Vermilion CASA gets new director

Vermilion CASA gets new director

DANVILLE — Katalyna Thomas has always had an interest in helping the abused and neglected, and she was able to do that when she did pro bono work for domestic violence victims while in law school.

Now Thomas is helping abused and neglected children as the new executive director of CASA of Vermilion County.

The Urbana woman took over the reins of the non-profit organization on Nov. 26. She succeeds Paul Gallagher, who left the position at the end of September.

Her educational background, work experience and enthusiasm made her a good fit for the job, board President Jane Dobbles said.

"She's just a real go-getter and she has made a very impressive start," said Dobbles, who pointed out that Thomas already has negotiated a lower phone rate, worked on the website, gotten the holiday newsletter to the printer and started pouring over the organization's grants in her first nine days on the job.

And "with this kind of work, our employees have to have the head for the work, but they also have to have the heart for it," she continued, adding Thomas has both.

The Court Appointed Special Advocates program recruits, trains and supervises community volunteers who serve as advocates for abused and neglected children in the foster care system.

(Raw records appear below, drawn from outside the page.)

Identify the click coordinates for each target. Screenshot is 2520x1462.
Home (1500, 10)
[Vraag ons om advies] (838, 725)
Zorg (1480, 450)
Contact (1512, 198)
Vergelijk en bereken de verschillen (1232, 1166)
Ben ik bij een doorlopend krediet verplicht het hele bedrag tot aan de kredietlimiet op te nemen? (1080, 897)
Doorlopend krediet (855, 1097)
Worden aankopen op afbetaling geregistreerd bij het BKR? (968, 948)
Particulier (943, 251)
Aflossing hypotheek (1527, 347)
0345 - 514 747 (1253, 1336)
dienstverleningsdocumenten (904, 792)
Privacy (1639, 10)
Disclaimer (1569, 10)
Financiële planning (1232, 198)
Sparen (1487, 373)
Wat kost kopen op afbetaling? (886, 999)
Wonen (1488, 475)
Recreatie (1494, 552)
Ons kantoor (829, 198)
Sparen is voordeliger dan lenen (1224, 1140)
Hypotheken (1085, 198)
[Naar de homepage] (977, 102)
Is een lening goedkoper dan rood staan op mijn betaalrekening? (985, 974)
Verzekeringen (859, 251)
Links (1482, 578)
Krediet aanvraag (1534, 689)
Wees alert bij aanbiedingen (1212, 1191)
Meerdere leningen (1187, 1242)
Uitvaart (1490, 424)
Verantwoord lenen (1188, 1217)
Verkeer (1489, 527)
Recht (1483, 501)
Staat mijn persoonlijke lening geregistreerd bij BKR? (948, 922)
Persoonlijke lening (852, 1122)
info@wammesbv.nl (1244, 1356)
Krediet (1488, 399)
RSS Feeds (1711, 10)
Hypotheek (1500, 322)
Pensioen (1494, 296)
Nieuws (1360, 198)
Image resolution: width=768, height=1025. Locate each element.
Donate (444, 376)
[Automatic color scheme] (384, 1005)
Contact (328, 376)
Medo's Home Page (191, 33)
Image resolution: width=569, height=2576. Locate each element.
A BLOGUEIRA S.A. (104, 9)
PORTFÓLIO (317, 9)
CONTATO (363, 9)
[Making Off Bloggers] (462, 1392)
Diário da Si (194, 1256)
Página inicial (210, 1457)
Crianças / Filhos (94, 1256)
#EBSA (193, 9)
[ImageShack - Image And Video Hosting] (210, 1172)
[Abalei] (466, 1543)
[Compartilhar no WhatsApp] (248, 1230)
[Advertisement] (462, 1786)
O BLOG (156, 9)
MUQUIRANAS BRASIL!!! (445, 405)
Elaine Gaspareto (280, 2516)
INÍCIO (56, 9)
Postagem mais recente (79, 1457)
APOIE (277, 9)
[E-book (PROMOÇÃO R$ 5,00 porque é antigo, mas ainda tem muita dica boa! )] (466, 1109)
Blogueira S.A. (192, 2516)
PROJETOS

Vermilion County's program was established in 2007, and advocates began working with children the following year.

This year, the organization — which has an annual budget of about $80,000, a paid director and an advocate coordinator and 50 volunteer advocates — served 90 children, ranging from newborns to teens. Of the advocates, 33 have active cases.

A Chicago area native, Thomas earned bachelor degrees in history and political science from the University of Illinois in 2003. She graduated cum laude from the UI College of Law in 2007.

She served as a family law attorney with Robert Dodd & Associates of Champaign, now Dodd & Maatuka LLC, for 1 years, and then took off some time to have a baby.

When Thomas learned of the CASA opening, she saw it as an opportunity to combine her background and her interest.

"And I like the challenge of helping a small non-profit organization get on its feet and helping the community," she said.

Thomas said the national CASA organization launched a campaign to serve all abused and neglected children throughout the U.S. by 2020. In Vermilion County, there are more than 300 children in foster care.

In order to meet the national goal, Thomas wants to double the number of children that are served locally in the next two years.

To do that, Thomas said the organization must recruit more advocates, who — after receiving 30 hours of rigorous training — gather information about the child or children to whom they're assigned by talking to caretakers, caseworkers, teachers and other service providers and then report their findings to a judge, who uses the information to help make decisions about that child's case.

And, she said, CASA must also hire another advocate coordinator as they are limited to overseeing 30 advocates. In the past, the director has helped manage the caseload.

"The biggest challenge to doing that has been funding," Thomas said, who plans to work on pursuing grants, private donations and raising the organization's profile in the community.

"One of my goals is to implement a fundraising campaign that will allow us to hire another advocate coordinator, recruit more volunteer advocates ... and meet the goal of serving all of the children here."